El brindis del ingenuo


Cuando la vi caminando con la espalda erguida la supuse a mil años luz de distancia. Ilusión óptica sin equivocación: si estaba lejos pero venía rezagada. La confusión fue porque en la maña me la gana y por la ofuscación de la esperanza. Eso lo supe hasta muy luego. Me apresuré al abismo y se atrevió a acercarse, tocándome en el hombro. Se quedó para probarse. Reafirmarse. No para probarme, aunque así lo diga. Desquiciarme. La costumbre de incrementar su currículum de enlace. Personalidades. Subsistir en los demás. Gloria ajena con cama que envenena. En las buenas y en las buenas.

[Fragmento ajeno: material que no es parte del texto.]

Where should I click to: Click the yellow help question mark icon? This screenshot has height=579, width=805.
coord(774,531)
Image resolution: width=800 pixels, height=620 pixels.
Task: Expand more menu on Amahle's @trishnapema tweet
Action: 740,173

El desenlace fue de previsión múltiple, menos para el involucrado. Solo yo que soy ingenuo creí haber tocado la distancia de la luz. Idiota de mi diciéndole al entorno: “aquí es donde conecta”. No era que brillara el sol, lo descubrí cuando finalmente abrí los ojos y pude ver que el foco estaba fundido. Lo apagó con un tiro certero que primero me atravesó la cabeza. Para cuando me di cuenta ya estaba en otra pieza. Retumba el eco de la burla, la nota agria de la serenata y el tableteo del baile de gala en la mascarada. Fiesta tras fiesta. Carnaval de risas sonoras a costas de una ilusión adversa. Perversa. Reasignación con media culpa, premio de consolación sin entereza. Todo se hundió en el mar, donde se ahogan las desgracias, se sumerge profundo la voluntad y se lavan las impurezas. Veremos si resistió y sale a oxigenarse el ovillo para renacer sin vuelta. Flotador. Y luego si se seca.

El arte de sobrellevar el peor de los naufragios está al alcance de una copa de tinto. Venga.